Copy the entries below verbatim, beginning at the line that contains "Legislature [823, 1141]" and stopping after the line that contains "In order to click".

-- -- --

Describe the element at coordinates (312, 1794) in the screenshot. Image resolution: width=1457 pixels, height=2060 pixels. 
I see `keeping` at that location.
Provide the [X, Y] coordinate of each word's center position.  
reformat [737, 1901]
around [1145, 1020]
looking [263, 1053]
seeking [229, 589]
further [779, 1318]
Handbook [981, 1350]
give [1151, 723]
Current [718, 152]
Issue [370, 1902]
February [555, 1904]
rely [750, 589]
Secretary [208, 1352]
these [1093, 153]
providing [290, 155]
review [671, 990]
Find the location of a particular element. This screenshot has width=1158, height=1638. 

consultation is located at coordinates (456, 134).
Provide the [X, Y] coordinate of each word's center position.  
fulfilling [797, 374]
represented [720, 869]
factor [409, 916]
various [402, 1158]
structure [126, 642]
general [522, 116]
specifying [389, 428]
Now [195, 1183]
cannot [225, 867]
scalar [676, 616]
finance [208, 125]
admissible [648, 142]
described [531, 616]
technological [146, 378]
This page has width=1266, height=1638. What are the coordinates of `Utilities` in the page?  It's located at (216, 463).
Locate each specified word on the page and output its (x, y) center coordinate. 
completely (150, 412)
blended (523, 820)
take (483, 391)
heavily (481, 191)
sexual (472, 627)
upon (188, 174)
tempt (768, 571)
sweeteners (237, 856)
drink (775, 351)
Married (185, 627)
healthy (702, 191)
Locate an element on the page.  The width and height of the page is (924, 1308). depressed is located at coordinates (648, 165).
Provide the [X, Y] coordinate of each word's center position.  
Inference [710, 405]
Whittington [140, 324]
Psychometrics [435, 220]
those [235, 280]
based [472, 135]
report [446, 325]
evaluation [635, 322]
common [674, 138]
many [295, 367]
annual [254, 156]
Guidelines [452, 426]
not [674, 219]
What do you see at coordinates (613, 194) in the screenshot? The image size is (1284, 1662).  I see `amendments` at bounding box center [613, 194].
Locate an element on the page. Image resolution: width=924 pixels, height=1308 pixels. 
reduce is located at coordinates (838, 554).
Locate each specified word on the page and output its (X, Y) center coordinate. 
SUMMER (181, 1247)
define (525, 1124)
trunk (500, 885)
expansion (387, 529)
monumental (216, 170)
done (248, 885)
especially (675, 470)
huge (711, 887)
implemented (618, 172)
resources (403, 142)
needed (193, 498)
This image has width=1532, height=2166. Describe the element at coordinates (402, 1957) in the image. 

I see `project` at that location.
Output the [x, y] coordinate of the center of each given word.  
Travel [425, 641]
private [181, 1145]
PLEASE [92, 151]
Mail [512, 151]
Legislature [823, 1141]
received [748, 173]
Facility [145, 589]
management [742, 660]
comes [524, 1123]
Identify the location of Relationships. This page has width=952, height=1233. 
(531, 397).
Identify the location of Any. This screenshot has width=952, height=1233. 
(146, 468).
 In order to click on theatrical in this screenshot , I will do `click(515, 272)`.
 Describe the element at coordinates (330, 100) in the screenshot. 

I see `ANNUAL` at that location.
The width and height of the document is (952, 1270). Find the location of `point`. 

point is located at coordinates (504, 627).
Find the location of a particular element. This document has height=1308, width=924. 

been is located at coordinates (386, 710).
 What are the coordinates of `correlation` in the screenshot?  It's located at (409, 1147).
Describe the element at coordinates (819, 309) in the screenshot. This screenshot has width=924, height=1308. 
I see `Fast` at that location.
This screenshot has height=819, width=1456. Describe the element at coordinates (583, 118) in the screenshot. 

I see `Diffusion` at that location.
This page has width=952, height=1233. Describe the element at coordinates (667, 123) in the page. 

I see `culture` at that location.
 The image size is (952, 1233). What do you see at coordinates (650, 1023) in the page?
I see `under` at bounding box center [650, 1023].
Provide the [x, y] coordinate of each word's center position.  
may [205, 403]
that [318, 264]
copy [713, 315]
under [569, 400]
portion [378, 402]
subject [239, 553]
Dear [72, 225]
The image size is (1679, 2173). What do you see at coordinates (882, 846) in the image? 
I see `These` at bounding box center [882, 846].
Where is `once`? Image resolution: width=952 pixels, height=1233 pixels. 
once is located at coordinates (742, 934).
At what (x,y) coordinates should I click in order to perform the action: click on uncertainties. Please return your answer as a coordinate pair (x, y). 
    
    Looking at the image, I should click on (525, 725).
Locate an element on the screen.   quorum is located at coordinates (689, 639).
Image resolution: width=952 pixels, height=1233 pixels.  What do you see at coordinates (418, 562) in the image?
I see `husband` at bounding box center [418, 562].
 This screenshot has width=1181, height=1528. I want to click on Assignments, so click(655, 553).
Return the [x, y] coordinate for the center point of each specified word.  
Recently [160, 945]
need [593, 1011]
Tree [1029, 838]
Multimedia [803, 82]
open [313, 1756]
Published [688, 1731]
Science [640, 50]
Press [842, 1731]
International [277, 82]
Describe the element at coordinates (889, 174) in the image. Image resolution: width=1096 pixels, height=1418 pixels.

-- -- --

Solution:
Legislature [823, 1141]
received [748, 173]
Facility [145, 589]
management [742, 660]
comes [524, 1123]
Identify the location of Relationships. This page has width=952, height=1233. 
(531, 397).
Identify the location of Any. This screenshot has width=952, height=1233. 
(146, 468).
 In order to click on theatrical in this screenshot , I will do `click(515, 272)`.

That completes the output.